Eine neue Gruppe von etwa 25 Flüchtlingen befindet sich seit vergangenem Sonnabend an der Alexanderstraße nahe dem Alexanderplatz in Mitte im Hungerstreik. Auf Decken und Schlafsäcken sitzen die etwa 20 aus Afrika stammenden Männer auf dem Bürgersteig vor dem Kongresszentrum BCC. Die Hungerstreikenden fordern eine Änderung der EU-Flüchtlingspolitik.

Nach Angaben von Unterstützern der Gruppe gehören sie nicht zu den Flüchtlingen, die auf dem Oranienplatz in Kreuzberg gegen die geltende Asylpolitik demonstrieren. Unklarheit herrschte am Montag bei den Behörden zunächst, ob es sich bei dem Hungerstreik um eine angemeldete Kundgebung handelt und wie mit dem Streik weiter umgegangen werden könnte.

„Wir lassen prüfen, wo genau der Hungerstreik stattfindet“, sagte Carsten Spallek (CDU), Ordnungsstadtrat von Mitte, auf Anfrage. „Es muss geklärt werden, ob es sich um öffentliches Straßenland oder um Privatgelände handelt.“ Für eine Sondernutzung öffentlichen Straßenlandes würde bei seiner Verwaltung bis dato kein Antrag vorliegen. Polizeisprecher Stefan Redlich sagte am Montagnachmittag, dass die Streikenden als Dauermahnwache angemeldet seien. „Am Sonnabend wurde die Kundgebung von zwei Personen mündlich bei der Versammlungsbehörde angemeldet“, so Redlich. „Der Bescheid mit bestimmten Auflagen für die Kundgebung wird in den kommenden Tagen schriftlich mitgeteilt.“ Zu den Auflagen gehört das Verbot von Zelten und Schlafmöglichkeit an dem Ort der Mahnwache. Sitzpappen seien aber gestattet. Bisher gebe es noch keinen Anlass für ein Einschreiten der Polizei, zumal es auch keine Aufforderung des Bezirks gebe, den Platz räumen zu lassen.

Die Flüchtlinge teilten in einer Erklärung mit, sie würden nur Tee und Zucker zu sich nehmen und „draußen in der Kälte“ schlafen wollen, bis ihre Forderungen erfüllt seien.
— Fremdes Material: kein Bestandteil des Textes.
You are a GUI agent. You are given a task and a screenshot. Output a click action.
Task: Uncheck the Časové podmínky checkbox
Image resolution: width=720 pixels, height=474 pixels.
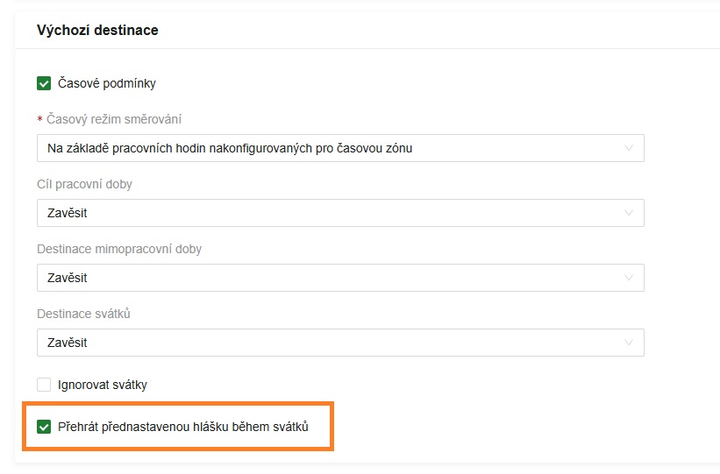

Diese seien: Stopp aller Abschiebungen, dauerhafte Anerkennung des Aufenthaltes und Aufhebung der Dublin-Verträge zur europäischen Asylpolitik. Sie würden von Rassisten beschimpft und hätten Angst vor ihnen, heißt es in der Erklärung der Protestierenden. Aus dem Hause von Integrationssenatorin Dilek Kolat (SPD) gab es am Montag auf Anfrage keinen Kommentar. Kolat hatte zuletzt mit den Flüchtlingen vom Kreuzberger Oranienplatz verhandelt.